Every line of the records that holds the word "header" should be copied out.

━━━━

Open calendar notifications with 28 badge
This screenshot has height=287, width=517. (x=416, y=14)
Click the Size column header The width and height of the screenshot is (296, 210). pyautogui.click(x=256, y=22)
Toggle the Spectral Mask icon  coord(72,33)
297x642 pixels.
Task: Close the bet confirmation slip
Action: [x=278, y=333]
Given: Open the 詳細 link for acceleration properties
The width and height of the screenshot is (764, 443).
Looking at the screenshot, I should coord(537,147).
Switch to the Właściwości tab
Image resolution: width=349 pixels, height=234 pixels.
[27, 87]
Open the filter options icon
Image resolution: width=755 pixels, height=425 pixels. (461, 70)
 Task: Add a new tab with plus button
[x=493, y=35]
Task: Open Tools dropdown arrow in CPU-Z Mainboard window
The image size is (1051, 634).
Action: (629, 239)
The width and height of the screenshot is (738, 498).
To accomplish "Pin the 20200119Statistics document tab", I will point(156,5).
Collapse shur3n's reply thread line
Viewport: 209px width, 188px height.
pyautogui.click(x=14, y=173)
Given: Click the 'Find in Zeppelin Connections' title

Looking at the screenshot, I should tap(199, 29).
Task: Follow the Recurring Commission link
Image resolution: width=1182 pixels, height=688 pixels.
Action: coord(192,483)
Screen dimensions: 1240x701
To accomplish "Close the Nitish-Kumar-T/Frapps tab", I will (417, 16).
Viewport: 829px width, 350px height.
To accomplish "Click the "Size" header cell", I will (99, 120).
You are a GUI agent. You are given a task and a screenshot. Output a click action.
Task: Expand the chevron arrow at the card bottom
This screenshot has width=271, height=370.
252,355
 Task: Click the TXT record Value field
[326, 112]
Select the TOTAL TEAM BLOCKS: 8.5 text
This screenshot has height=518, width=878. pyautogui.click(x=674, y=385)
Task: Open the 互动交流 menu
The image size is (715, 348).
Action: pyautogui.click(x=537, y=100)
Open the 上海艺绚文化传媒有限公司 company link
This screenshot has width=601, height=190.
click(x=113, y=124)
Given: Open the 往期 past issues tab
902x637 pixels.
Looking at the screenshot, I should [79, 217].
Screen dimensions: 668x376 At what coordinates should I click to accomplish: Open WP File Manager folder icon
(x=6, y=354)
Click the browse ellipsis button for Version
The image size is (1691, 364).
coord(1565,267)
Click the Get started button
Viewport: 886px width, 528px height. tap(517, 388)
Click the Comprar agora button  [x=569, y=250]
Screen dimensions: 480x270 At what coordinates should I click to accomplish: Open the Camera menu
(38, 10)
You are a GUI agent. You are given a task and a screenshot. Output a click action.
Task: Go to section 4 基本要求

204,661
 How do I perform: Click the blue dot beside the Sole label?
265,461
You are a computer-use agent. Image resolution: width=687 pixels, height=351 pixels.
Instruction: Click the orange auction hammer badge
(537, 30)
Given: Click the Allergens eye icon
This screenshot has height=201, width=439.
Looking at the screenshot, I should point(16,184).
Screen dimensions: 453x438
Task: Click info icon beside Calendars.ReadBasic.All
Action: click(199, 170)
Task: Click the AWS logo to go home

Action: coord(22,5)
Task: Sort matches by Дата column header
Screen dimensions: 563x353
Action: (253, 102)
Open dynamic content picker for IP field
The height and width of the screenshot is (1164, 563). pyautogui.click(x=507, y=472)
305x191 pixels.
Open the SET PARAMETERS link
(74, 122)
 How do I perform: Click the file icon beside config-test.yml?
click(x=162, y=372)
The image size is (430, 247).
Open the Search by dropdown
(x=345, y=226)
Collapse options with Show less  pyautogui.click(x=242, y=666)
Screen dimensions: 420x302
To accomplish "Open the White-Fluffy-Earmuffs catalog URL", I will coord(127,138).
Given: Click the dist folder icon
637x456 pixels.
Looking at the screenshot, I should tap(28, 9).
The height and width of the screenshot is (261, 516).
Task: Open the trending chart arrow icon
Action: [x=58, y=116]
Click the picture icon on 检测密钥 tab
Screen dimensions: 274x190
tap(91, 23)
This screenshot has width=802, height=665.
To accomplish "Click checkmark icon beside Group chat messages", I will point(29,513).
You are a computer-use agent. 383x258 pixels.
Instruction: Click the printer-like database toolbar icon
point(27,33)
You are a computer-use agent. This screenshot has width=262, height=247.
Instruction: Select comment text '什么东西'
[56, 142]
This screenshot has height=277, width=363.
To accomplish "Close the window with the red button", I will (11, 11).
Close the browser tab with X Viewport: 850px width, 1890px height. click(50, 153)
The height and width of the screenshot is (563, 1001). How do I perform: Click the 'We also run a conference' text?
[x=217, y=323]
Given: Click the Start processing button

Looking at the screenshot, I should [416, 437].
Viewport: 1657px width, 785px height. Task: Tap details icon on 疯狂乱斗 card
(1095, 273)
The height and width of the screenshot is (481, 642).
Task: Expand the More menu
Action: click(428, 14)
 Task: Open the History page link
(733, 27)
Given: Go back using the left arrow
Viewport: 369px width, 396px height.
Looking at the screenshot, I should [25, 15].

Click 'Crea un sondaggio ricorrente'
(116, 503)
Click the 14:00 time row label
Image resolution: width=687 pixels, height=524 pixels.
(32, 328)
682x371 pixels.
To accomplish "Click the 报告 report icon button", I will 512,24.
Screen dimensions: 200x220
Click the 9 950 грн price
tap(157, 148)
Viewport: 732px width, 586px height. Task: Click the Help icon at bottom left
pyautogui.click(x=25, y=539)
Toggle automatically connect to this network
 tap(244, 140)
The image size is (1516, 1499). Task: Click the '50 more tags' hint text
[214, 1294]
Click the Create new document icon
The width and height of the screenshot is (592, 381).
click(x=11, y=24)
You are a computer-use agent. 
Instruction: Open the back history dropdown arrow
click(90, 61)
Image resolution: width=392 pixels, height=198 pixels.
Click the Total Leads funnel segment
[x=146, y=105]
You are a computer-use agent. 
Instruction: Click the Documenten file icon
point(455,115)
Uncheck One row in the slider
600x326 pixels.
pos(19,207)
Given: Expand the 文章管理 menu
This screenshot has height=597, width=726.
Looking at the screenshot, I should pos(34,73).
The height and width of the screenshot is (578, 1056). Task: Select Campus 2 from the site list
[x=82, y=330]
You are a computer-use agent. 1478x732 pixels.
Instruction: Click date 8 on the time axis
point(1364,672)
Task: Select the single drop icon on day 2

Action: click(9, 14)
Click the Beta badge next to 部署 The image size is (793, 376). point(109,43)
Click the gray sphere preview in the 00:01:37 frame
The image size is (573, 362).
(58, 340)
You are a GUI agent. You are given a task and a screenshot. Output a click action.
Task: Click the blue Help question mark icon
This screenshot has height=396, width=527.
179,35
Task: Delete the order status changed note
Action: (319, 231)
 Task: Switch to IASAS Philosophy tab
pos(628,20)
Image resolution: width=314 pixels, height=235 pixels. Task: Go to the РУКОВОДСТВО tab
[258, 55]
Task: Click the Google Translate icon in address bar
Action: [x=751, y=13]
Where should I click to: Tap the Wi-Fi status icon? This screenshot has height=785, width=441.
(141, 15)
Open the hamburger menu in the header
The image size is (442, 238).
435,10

━━━━

- _FINISHED TASK_
Click the Size column header The width and height of the screenshot is (296, 210). pyautogui.click(x=256, y=22)
To accomplish "Click the "Size" header cell", I will (99, 120).
Task: Sort matches by Дата column header
Open the hamburger menu in the header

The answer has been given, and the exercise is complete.